─── Provided material

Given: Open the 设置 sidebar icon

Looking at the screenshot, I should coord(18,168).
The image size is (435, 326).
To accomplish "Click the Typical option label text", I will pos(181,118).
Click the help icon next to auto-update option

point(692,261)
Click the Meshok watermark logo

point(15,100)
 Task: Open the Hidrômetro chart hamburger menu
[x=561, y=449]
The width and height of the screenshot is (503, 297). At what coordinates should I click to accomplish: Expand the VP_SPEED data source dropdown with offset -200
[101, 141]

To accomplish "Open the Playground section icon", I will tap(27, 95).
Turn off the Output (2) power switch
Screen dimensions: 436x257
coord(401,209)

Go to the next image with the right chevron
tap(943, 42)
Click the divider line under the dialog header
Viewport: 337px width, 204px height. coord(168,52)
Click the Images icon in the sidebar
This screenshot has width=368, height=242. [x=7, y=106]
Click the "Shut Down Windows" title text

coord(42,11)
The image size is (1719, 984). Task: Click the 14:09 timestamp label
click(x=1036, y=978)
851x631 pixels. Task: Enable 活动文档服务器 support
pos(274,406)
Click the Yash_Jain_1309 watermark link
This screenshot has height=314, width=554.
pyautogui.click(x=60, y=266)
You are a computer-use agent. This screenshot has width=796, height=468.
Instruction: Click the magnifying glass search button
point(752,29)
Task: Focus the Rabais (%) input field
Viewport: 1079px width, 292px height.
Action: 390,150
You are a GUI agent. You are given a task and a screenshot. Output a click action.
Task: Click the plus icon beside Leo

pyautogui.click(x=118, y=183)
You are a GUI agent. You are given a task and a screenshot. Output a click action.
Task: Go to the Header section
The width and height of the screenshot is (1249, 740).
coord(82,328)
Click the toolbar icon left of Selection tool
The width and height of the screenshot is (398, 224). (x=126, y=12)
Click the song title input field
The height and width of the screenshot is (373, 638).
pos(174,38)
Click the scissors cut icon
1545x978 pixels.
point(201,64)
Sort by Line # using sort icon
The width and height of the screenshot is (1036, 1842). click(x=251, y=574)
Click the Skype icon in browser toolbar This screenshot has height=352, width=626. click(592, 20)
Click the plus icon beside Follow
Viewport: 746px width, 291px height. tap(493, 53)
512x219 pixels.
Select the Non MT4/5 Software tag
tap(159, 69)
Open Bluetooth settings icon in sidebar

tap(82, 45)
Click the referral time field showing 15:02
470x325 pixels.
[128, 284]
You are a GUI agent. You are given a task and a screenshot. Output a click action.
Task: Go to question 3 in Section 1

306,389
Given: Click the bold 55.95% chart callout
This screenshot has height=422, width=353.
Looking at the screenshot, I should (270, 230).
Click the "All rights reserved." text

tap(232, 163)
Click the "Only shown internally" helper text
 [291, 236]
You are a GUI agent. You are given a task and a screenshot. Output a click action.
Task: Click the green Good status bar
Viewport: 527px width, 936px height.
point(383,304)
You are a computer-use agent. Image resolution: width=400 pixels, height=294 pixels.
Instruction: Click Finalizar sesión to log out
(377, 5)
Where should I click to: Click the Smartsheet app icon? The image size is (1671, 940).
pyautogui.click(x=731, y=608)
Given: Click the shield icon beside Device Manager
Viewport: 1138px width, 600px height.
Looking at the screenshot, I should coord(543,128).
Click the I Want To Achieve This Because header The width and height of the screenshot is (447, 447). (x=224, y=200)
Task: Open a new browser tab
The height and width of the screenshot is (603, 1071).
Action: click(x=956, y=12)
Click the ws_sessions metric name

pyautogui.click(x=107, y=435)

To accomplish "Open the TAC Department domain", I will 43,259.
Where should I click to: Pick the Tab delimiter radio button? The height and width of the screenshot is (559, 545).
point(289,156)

──────

→ **Exercise objective**
Your reply is to repeat, unchanged, the lines above running from the one with "This screenshot has height=422, width=353." up to and including the one with "Task: Click the green Good status bar".

→ **Answer to the problem**
This screenshot has height=422, width=353.
Looking at the screenshot, I should (270, 230).
Click the "All rights reserved." text

tap(232, 163)
Click the "Only shown internally" helper text
 [291, 236]
You are a GUI agent. You are given a task and a screenshot. Output a click action.
Task: Click the green Good status bar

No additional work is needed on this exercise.